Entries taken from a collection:
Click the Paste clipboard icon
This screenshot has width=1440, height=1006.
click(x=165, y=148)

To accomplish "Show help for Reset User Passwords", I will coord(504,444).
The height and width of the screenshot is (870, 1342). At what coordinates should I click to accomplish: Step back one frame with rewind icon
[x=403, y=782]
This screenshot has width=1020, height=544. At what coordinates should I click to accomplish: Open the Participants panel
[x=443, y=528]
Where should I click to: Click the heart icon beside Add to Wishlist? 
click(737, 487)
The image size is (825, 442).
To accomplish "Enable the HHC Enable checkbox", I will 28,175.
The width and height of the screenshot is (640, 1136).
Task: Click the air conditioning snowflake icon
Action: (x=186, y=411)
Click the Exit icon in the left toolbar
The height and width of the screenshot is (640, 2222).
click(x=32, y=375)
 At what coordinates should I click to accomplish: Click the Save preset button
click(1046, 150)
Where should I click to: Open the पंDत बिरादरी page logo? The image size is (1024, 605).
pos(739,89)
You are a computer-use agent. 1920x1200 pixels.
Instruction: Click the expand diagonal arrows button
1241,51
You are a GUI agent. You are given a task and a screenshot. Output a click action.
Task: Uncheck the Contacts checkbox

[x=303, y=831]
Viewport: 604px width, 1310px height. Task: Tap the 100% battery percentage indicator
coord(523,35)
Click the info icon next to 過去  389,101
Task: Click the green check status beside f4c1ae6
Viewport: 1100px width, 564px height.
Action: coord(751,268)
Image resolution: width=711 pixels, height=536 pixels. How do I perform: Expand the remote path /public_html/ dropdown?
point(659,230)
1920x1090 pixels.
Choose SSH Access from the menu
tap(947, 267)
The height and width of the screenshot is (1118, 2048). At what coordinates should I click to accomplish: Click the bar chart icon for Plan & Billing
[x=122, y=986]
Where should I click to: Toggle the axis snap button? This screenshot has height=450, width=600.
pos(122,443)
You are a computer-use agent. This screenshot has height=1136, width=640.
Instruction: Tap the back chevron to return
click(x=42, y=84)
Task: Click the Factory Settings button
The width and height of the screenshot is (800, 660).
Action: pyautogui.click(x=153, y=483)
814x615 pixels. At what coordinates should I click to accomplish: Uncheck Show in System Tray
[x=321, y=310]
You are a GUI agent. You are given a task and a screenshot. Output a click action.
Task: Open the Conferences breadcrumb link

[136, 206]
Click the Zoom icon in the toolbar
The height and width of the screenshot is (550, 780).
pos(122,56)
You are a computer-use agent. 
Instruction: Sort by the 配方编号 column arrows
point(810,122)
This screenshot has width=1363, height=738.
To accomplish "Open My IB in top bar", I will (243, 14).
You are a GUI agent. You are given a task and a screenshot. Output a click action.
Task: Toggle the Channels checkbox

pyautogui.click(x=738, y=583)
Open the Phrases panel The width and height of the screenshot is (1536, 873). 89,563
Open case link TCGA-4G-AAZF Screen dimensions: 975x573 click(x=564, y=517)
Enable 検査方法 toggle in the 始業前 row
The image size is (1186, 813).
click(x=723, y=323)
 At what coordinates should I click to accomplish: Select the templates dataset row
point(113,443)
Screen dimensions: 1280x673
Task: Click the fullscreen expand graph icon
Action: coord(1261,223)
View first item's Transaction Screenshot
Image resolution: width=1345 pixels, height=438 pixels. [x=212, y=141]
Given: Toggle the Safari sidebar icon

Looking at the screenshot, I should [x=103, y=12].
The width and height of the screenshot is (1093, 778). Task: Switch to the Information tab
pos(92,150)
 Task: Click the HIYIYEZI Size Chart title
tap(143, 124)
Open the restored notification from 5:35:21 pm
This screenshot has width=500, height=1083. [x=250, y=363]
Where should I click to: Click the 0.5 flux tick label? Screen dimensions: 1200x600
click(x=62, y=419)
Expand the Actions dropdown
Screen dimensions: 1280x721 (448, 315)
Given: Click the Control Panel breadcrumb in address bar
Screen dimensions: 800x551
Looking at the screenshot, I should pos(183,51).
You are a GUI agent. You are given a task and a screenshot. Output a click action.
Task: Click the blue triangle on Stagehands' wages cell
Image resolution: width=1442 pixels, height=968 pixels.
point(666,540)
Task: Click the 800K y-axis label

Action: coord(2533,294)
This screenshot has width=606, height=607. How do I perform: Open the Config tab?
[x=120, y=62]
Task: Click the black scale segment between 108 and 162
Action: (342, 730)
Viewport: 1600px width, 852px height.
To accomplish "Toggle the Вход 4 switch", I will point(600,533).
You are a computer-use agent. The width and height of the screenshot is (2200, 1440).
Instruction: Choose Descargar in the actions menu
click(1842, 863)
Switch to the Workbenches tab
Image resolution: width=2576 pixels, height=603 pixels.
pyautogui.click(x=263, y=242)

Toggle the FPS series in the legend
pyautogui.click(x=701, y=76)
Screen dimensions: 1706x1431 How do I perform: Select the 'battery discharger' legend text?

### Work instruction
Transcribe every entry exactly, omitting nothing.

### Answer for the task
Click the Paste clipboard icon
This screenshot has width=1440, height=1006.
click(x=165, y=148)

To accomplish "Show help for Reset User Passwords", I will coord(504,444).
The height and width of the screenshot is (870, 1342). At what coordinates should I click to accomplish: Step back one frame with rewind icon
[x=403, y=782]
This screenshot has width=1020, height=544. At what coordinates should I click to accomplish: Open the Participants panel
[x=443, y=528]
Where should I click to: Click the heart icon beside Add to Wishlist? 
click(737, 487)
The image size is (825, 442).
To accomplish "Enable the HHC Enable checkbox", I will 28,175.
The width and height of the screenshot is (640, 1136).
Task: Click the air conditioning snowflake icon
Action: (x=186, y=411)
Click the Exit icon in the left toolbar
The height and width of the screenshot is (640, 2222).
click(x=32, y=375)
 At what coordinates should I click to accomplish: Click the Save preset button
click(1046, 150)
Where should I click to: Open the पंDत बिरादरी page logo? The image size is (1024, 605).
pos(739,89)
You are a computer-use agent. 1920x1200 pixels.
Instruction: Click the expand diagonal arrows button
1241,51
You are a GUI agent. You are given a task and a screenshot. Output a click action.
Task: Uncheck the Contacts checkbox

[x=303, y=831]
Viewport: 604px width, 1310px height. Task: Tap the 100% battery percentage indicator
coord(523,35)
Click the info icon next to 過去  389,101
Task: Click the green check status beside f4c1ae6
Viewport: 1100px width, 564px height.
Action: coord(751,268)
Image resolution: width=711 pixels, height=536 pixels. How do I perform: Expand the remote path /public_html/ dropdown?
point(659,230)
1920x1090 pixels.
Choose SSH Access from the menu
tap(947, 267)
The height and width of the screenshot is (1118, 2048). At what coordinates should I click to accomplish: Click the bar chart icon for Plan & Billing
[x=122, y=986]
Where should I click to: Toggle the axis snap button? This screenshot has height=450, width=600.
pos(122,443)
You are a computer-use agent. This screenshot has height=1136, width=640.
Instruction: Tap the back chevron to return
click(x=42, y=84)
Task: Click the Factory Settings button
The width and height of the screenshot is (800, 660).
Action: pyautogui.click(x=153, y=483)
814x615 pixels. At what coordinates should I click to accomplish: Uncheck Show in System Tray
[x=321, y=310]
You are a GUI agent. You are given a task and a screenshot. Output a click action.
Task: Open the Conferences breadcrumb link

[136, 206]
Click the Zoom icon in the toolbar
The height and width of the screenshot is (550, 780).
pos(122,56)
You are a computer-use agent. 
Instruction: Sort by the 配方编号 column arrows
point(810,122)
This screenshot has width=1363, height=738.
To accomplish "Open My IB in top bar", I will (243, 14).
You are a GUI agent. You are given a task and a screenshot. Output a click action.
Task: Toggle the Channels checkbox

pyautogui.click(x=738, y=583)
Open the Phrases panel The width and height of the screenshot is (1536, 873). 89,563
Open case link TCGA-4G-AAZF Screen dimensions: 975x573 click(x=564, y=517)
Enable 検査方法 toggle in the 始業前 row
The image size is (1186, 813).
click(x=723, y=323)
 At what coordinates should I click to accomplish: Select the templates dataset row
point(113,443)
Screen dimensions: 1280x673
Task: Click the fullscreen expand graph icon
Action: coord(1261,223)
View first item's Transaction Screenshot
Image resolution: width=1345 pixels, height=438 pixels. [x=212, y=141]
Given: Toggle the Safari sidebar icon

Looking at the screenshot, I should [x=103, y=12].
The width and height of the screenshot is (1093, 778). Task: Switch to the Information tab
pos(92,150)
 Task: Click the HIYIYEZI Size Chart title
tap(143, 124)
Open the restored notification from 5:35:21 pm
This screenshot has width=500, height=1083. [x=250, y=363]
Where should I click to: Click the 0.5 flux tick label? Screen dimensions: 1200x600
click(x=62, y=419)
Expand the Actions dropdown
Screen dimensions: 1280x721 (448, 315)
Given: Click the Control Panel breadcrumb in address bar
Screen dimensions: 800x551
Looking at the screenshot, I should pos(183,51).
You are a GUI agent. You are given a task and a screenshot. Output a click action.
Task: Click the blue triangle on Stagehands' wages cell
Image resolution: width=1442 pixels, height=968 pixels.
point(666,540)
Task: Click the 800K y-axis label

Action: coord(2533,294)
This screenshot has width=606, height=607. How do I perform: Open the Config tab?
[x=120, y=62]
Task: Click the black scale segment between 108 and 162
Action: (342, 730)
Viewport: 1600px width, 852px height.
To accomplish "Toggle the Вход 4 switch", I will point(600,533).
You are a computer-use agent. The width and height of the screenshot is (2200, 1440).
Instruction: Choose Descargar in the actions menu
click(1842, 863)
Switch to the Workbenches tab
Image resolution: width=2576 pixels, height=603 pixels.
pyautogui.click(x=263, y=242)

Toggle the FPS series in the legend
pyautogui.click(x=701, y=76)
Screen dimensions: 1706x1431 How do I perform: Select the 'battery discharger' legend text?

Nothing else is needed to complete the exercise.